Corporate Access Number: 5015404303


Alberta Societies Act

Incorporated in Alberta on 2010/06/02

The Canadian National Sporting Clays Association was formed with the following objectives:

  1. To provide for the recreation of the members and to promote and afford opportunity for friendly and social activities
  2. To encourage and promote amateur games and exercises

Original Founders:

  • Doug Harvey
  • Dean Harvey
  • Stuart Carter
  • Jason Philp
  • George Squires

Witnessed by Michael Lockwood



  1. Membership fee (the “Membership Fee”), if any, in the society shall be determined, from time to time, by the members at a general meeting. Any person may become a member of the society upon applying for membership, and upon payment of the Membership Fee, if any.
  2. Any member wishing to withdraw from membership may do so upon a notice in writing to the Board through its Secretary. If any member is in arrears for any fees or assessments for any year, such member shall be automatically suspended at the expiration of six months from the end of such year and shall thereafter be entitled to no membership privileges or powers in the society until reinstated. Any member upon a majority vote of the Board may be expelled from membership for any cause which the Board may deem reasonable.


  1. The President shall be ex-officio a member of all Committees. He/she shall, when present, preside at all meetings of the society and of the Board. In his/her absence, the Vice-President shall preside at any such meetings. In the absence of both, a chairperson may be elected at the meeting to preside.

Board of Directors:

  1. The Board of Directors, Executive Committee or Board, shall, for the purposes of these Bylaws mean the Board of Directors of the society.
  2. The Board shall, subject to these Bylaws or directions given to it by a majority vote at any meeting of the members properly called and constituted, have full control and management of the affairs of the society, and meetings of the Board shall be held as often as the Board may determine or require. Any meeting of the Board may be called by any officer or director of the society.
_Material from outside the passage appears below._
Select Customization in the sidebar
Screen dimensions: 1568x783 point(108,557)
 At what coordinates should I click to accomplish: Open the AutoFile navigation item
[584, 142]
A special meeting of the Board may be called on the instructions of any two members provided they required the President in writing to call such meeting, and state the business to be brought before the meeting. Meetings of the Board shall be called by three (3) days written notice emails or faxed to each member of the Board.  Any four members of the Board shall constitute a quorum and meetings shall be held without notice if a quorum of the Board is present, provided however, that any business transactions at such meeting shall be ratified at the next regularly called meeting of the Board; otherwise transaction s shall be null and void.
  3. A person appointed or elected a director becomes a director if they were present at the meeting when being appointed or elected, and did not refuse the appointment. They may also become a director if there were not present at the meeting but consented in writing to act as director before the appointment or election, or within ten (10) days after the appointment or election, or if they acted as a director pursuant to the appointment or election.
  4. Any director or officer, upon a majority vote of all members of the Board or by a majority vote of all members, in good standing, of the society, may be removed from office for any cause which the Board or society may deem reasonable.
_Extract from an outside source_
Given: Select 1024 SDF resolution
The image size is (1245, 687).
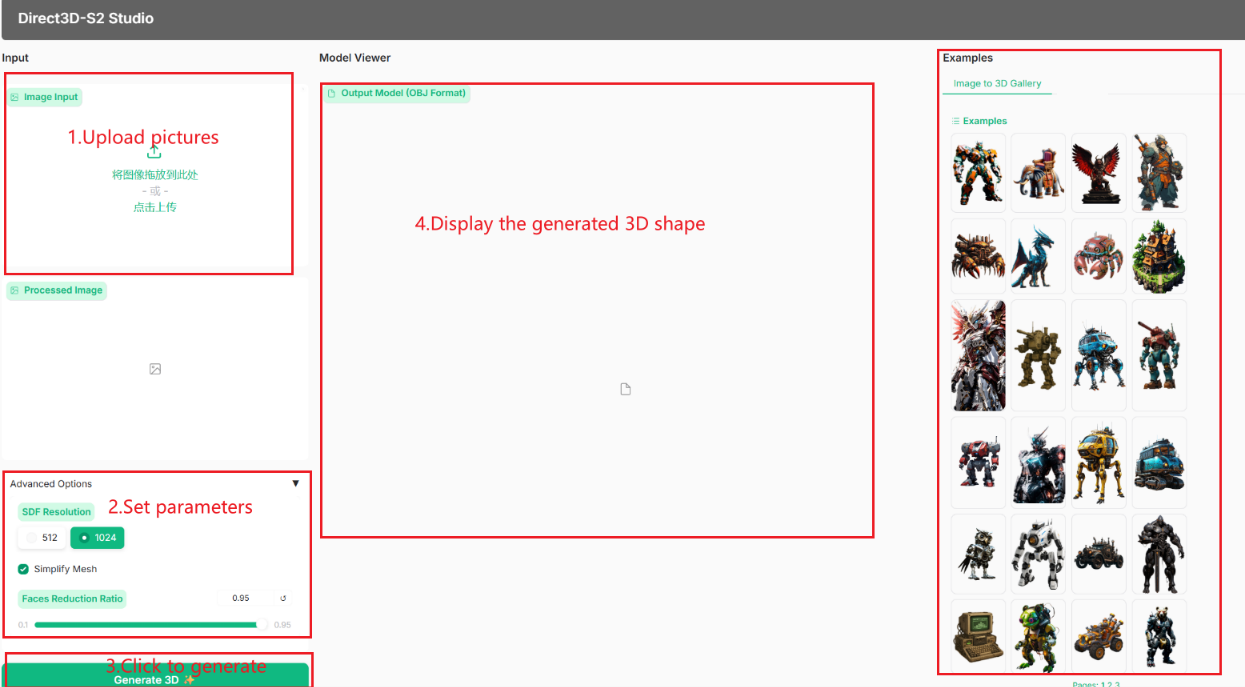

  1. It shall be the duty of the secretary to attend all meetings of the society and of the Board, and to keep accurate minutes of the same. He/she shall have charge of the Seal of the society, if any, which whenever used shall be authenticated by the signature of the Secretary and the President, or, in the case of the death or inability of either to act, by the Vice-President. In case of the absence of the Secretary, his/her duties shall be discharged by such office as may be appointed by the Board, The Secretary shall have charge of all the correspondence of the society and be under the direction of the President and the Board.
  2. The Secretary shall also keep a record of all the members of the Board and of the society and their respective addresses (both municipal and email), fax, and telephone numbers, and shall send all notices of the various meetings as required, and collect and receive the Membership Fees as well as the annual dues or assessments levied by the society, if any. Such monies shall be promptly turned over to the Treasurer for deposit in a Bank, Trust Company, Credit Union or Treasury Branch as required and approved by the Board.
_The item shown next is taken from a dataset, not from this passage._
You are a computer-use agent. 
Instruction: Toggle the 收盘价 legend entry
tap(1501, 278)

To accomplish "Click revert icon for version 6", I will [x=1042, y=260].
  1. The Treasurer shall receive all monies paid to the society and be responsible for the deposit of same in whatever Bank, Trust Company, Credit Union or Treasury Branch the Board may order and approve. He/she shall properly account for the funds of the society and keep such books as may be directed. He/she shall present a full detailed account of receipts and disbursements to the Board whenever requested and shall prepare fore submission to the annual meeting of the members of the society a statement duly audited of the financial position of the society and submit a copy of same to the Secretary for the records of the society.  The office of the Secretary and Treasurer may be filled by one and the same person if any annual meeting for the election of officers shall so decide.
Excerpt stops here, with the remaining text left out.